_Texto de origem_
━━━━━━━━━━━━━━━━━━━━━━━━━━━━━━
Um dos principais nomes do movimento municipalista no Brasil, o presidente da Confederação Nacional dos Municípios (CNM), Paulo Ziulkoski, liderou no início de julho a Marcha a Brasília pela Reconstrução dos Municípios do Rio Grande do Sul para apresentar demandas ao Congresso e ao governo federal. Ziulkoski foi eleito neste ano como chefe da entidade, que já havia comandado entre 1998 e 2018.
Nesta entrevista ao Jornal do Comércio, o dirigente aborda reinvindicações municipalistas levadas às esferas federais, especialmente após o desastre climático que devastou o Rio Grande do Sul. O presidente da CNM defende a desvinculação de recursos para a reconstrução de municípios atingidos e pautas antigas da confederação, como a defesa do Regime Próprio de Previdência Social (RPPS) e a autonomia dos municípios ante os governos federais e estaduais.
• LEIA TAMBÉM: Congresso de Municípios inicia com destaque para governança e prevenção de eventos climáticos
Jornal do Comércio - No contexto de enchentes que o RS enfrentou, o que foi debatido na Marcha a Brasília?
━━━━━━━━━━━━━━━━━━━━━━━━━━━━━━
_Instruções_
1. Segundo a entrevista com o presidente da CNM, em que período Paulo Ziulkoski já havia comandado a entidade?
2. Retome a entrevista com o presidente da CNM a partir do ponto em que ela termina.

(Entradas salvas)
━━━━━━━━━━━━━━━━━━━━━━━━━━━━━━
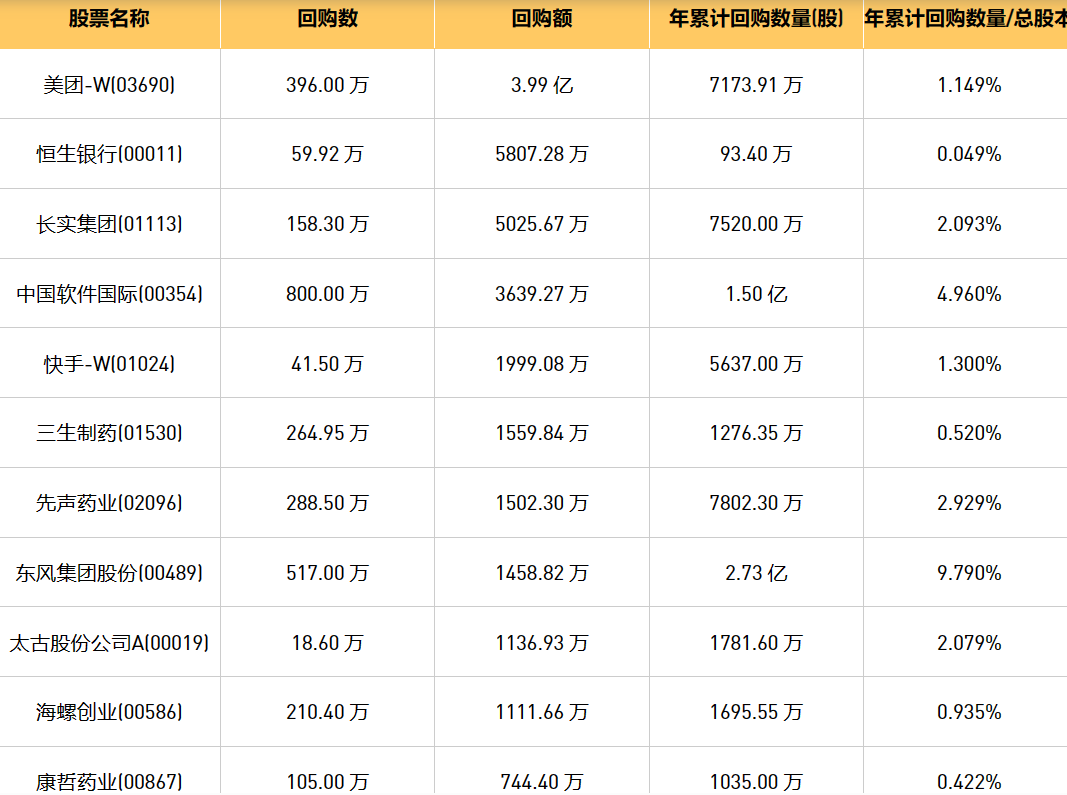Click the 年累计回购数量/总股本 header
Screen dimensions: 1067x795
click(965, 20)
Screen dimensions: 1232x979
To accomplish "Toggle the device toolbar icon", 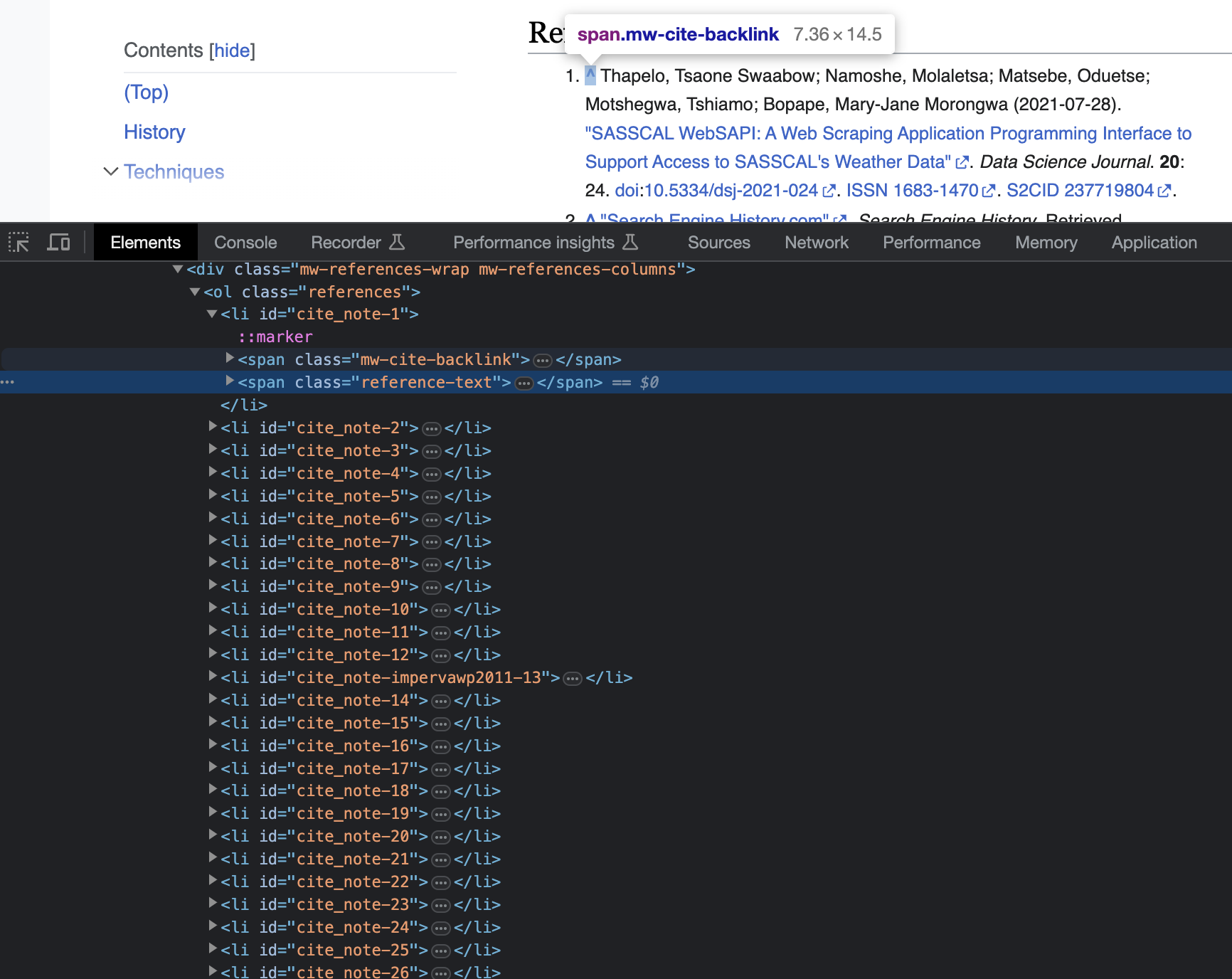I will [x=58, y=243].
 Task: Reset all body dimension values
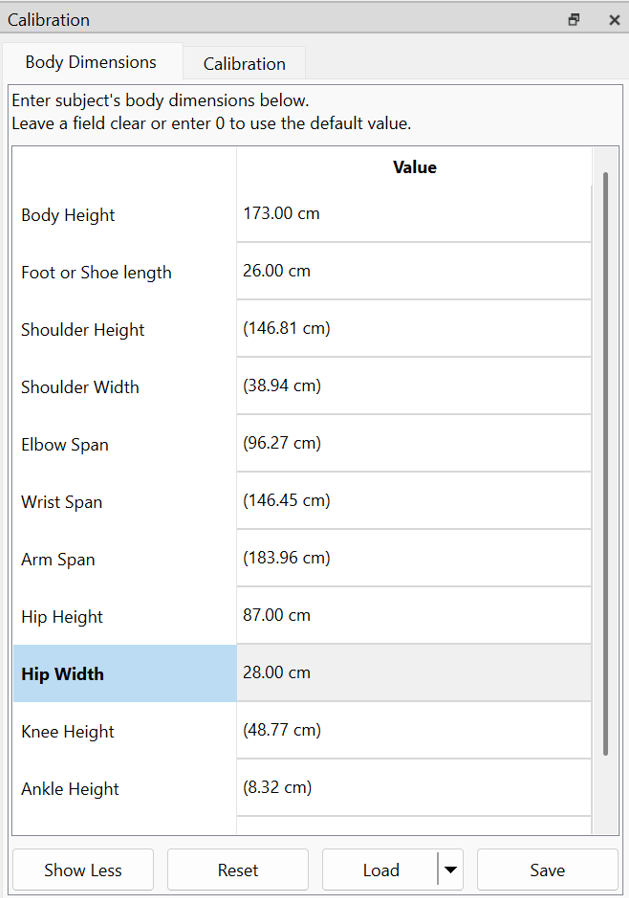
━━━━━━━━━━━━━━━━━━━━━━━━━━━━━━
_Resultados por tarefa_
1. Entre 1998 e 2018.

2.
Paulo Ziulkoski - Depois de toda essa avalanche, quando se começa a ver as consequências, tem que focar no enfrentamento, na busca da salvação de pessoas, de vidas. Essa parte já está passando, essa fase mais aguda. Depois vem, em seguida, um segundo momento: como é que as pessoas fazem o retorno? Nesse segundo momento, tem o recolhimento de lixo, essa polêmica toda, que tem que preencher documentos e tal. Neste meio, o que é que acontece? Vem o governo federal e visita o Estado várias vezes, e o governador do Estado da mesma forma. Porque tudo o que ocorreu, ocorreu nos municípios. Não foi no Piratini e nem no Planalto. Foi lá no município, onde as coisas ocorrem, onde o cidadão mora. Então, nessas visitas e nesses anúncios, já depois dessa primeira etapa, se via muitos anúncios, mas todos eles direcionados basicamente no privado - também tem um recorte muito social -, mas o ente município, a prefeitura, os anúncios de bilhões de reais - que não vou discutir o mérito, alguns são importantes -, ao nosso ver, exceto alguns, são financiamentos. Então não é dinheiro que o governo investiu para a recuperação, é financiamento com juro. Portanto, o próprio banco não está perdendo, está ganhando em cima disso aí.
JC - E como observa que esses financiamentos impactam ou podem vir a impactar as prefeituras?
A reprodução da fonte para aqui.